The advantages of making an in specie contribution in certain circumstances are clear. Take the example of Mr A, a business owner who personally owns an industrial unit his company uses. This has been independently valued at £110,000 with no mortgage attached. Mr A’s adviser has suggested putting the property into his pension so the rental income will provide an investment return for his fund while it is a tax-deductible expense for the business.
Mr A has £130,000 of carry forward available, plus £10,000 annual allowance this year as he is a high earner. If Mr A can put the property into a SIPP or SSAS as an in specie contribution, this will be a net contribution of £110,000 (£137,500 gross).
So, what’s the issue?
HMRC has two primary concerns – the first regarding the valuations used for in specie contributions, and the second around the processes used by providers.
The valuation issue applies equally to any connected party transaction – be it an in specie contribution, an asset sale or purchase. In respect of property, as long as you have a full ‘red book’ valuation from an RICS surveyor you should be on reasonably safe ground.
When it comes to more esoteric investments such as unlisted shares, intellectual property and the like, however, things become a lot trickier and any valuation becomes harder to support. It is for this reason only SIPP and SSAS operators at the more bespoke end of the market are likely to have allowed such investments – and it has long been known such valuations could be brought into question.
It is HMRC’s examination of the processes used that is the more contentious point. The Pensions Tax Manual (PTM) is clear that contributions must be a monetary amount, but it is possible for a member to agree to pay a monetary contribution and then transfer an asset instead.
The PTM goes on to say there must be a clear obligation to pay a specified amount, creating a recoverable debt obligation. There must then be a separate agreement between the trustees and the member to pass an asset to the scheme to meet this obligation – or offset against the obligation and pay the balance in cash.

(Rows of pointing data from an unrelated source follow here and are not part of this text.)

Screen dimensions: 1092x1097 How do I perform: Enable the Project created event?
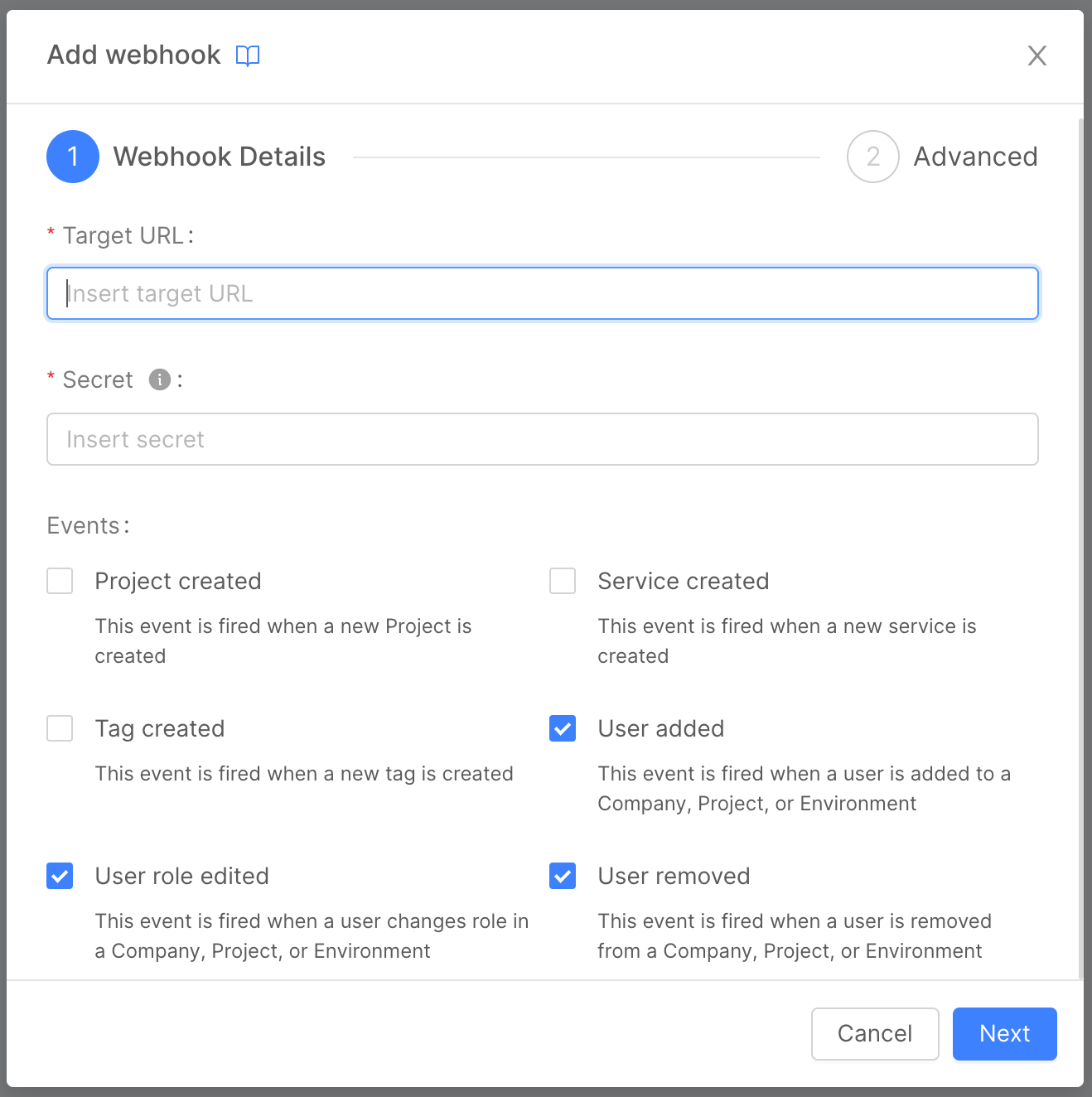[x=60, y=581]
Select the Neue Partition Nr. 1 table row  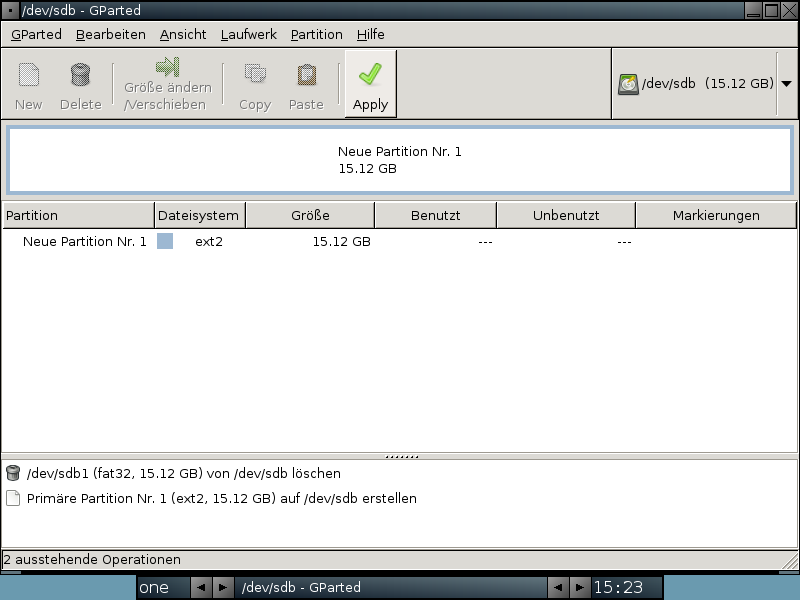tap(85, 241)
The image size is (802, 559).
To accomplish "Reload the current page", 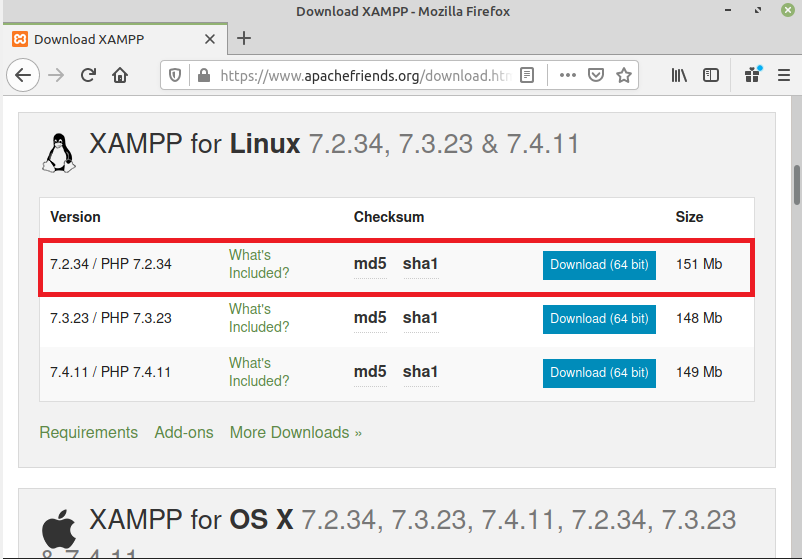I will coord(88,75).
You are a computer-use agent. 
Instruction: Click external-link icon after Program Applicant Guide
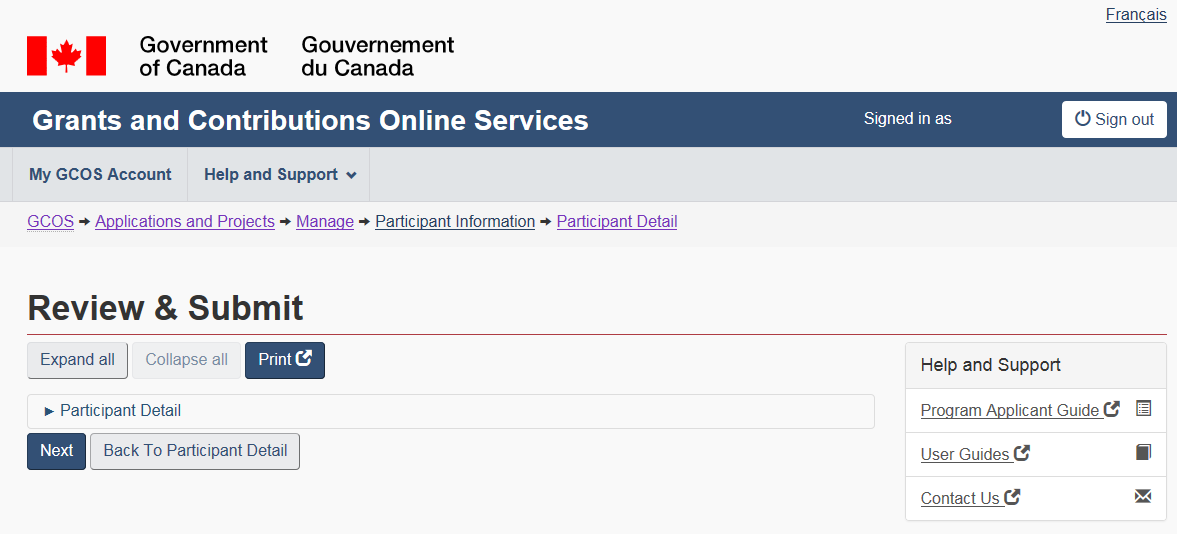tap(1112, 409)
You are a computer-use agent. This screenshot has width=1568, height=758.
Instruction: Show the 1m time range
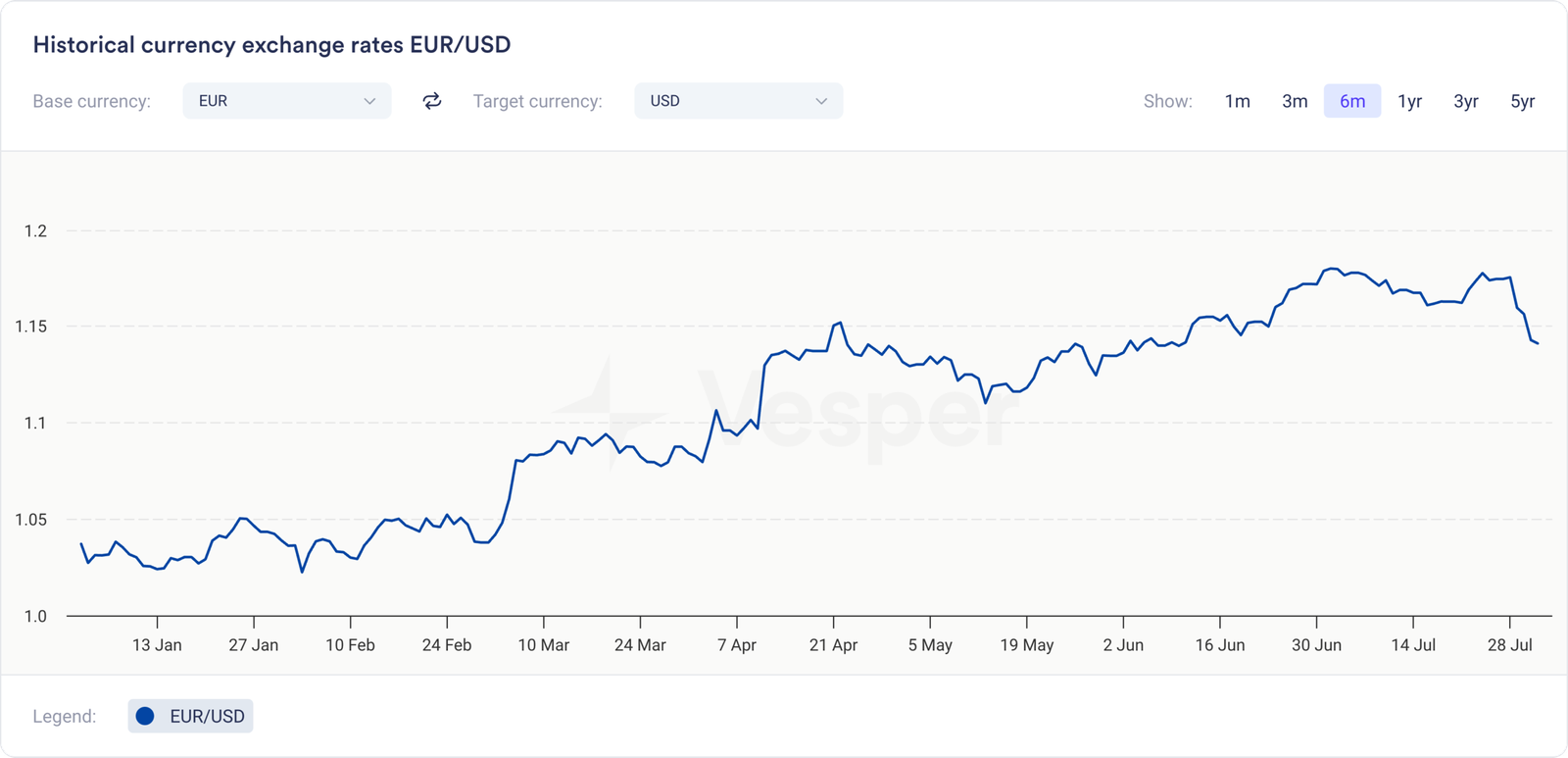[1237, 101]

The interpretation of this guidance is the big issue, and HMRC is questioning whether some firms’ processes effectively create the debt and then offset it with the asset. They are also questioning transactions on the basis the contribution of the asset was ‘pre-ordained’ and there was never any intention to contribute cash.
Why now?
This tax year claims for relief at source made by providers have to state if they include an in specie contribution. When in specie contributions are highlighted in a claim, HMRC has been asking for information and withholding tax relief in many cases. HMRC has also been asking providers for details of other in specie contributions dating back to April 2009, the time when the guidance now in the PTM was first issued.
What’s in it for HMRC?
Obviously if contributions have been made and tax relief is not granted then it saves HMRC money. Similarly if HMRC could successfully claw back previously granted tax relief it adds more to the coffers.
If you look forward, however, there is not a lot to gain. To return to the above example, if Mr A does not have the cash available to make the contribution he has two options: either do not make the contribution; or take out a bridging loan to fund a cash contribution, purchase the property from himself and then repay the loan.
At a time when the Government is trying to encourage savings, the first option should not be the end-result. The second option meanwhile ends up in exactly the same position as an in specie contribution – except it has cost Mr A a bit more money in fees and interest, and the lender has made a bit of cash from the loan.
What happens next?
While HMRC’s challenge on in specie contributions continues, the vast majority of SIPP and SSAS providers have put a stop on accepting any such transactions until the position is clarified.
The industry body, AMPS, is working with member firms to resolve this with HMRC. It may be the outcome is further guidance – the last thing all parties will want is the legal expense of a test case to provide a definitive answer. But wouldn’t it be nice if the opportunity were taken to make things simpler still?
Why can’t in specie contributions be allowed? What is wrong with what Mr A is trying to do, and why do we have complex hoops to jump through?
Correspondence between HMRC and a national tax body confirmed that same process did not need to be followed in relation to the in specie payment of lump sums and pensions. If HMRC is happy the rules allow in specie payment of benefits – and let’s remember HMRC receives tax from those – then it is only logical that there should be an equivalent position when contributions are being paid in.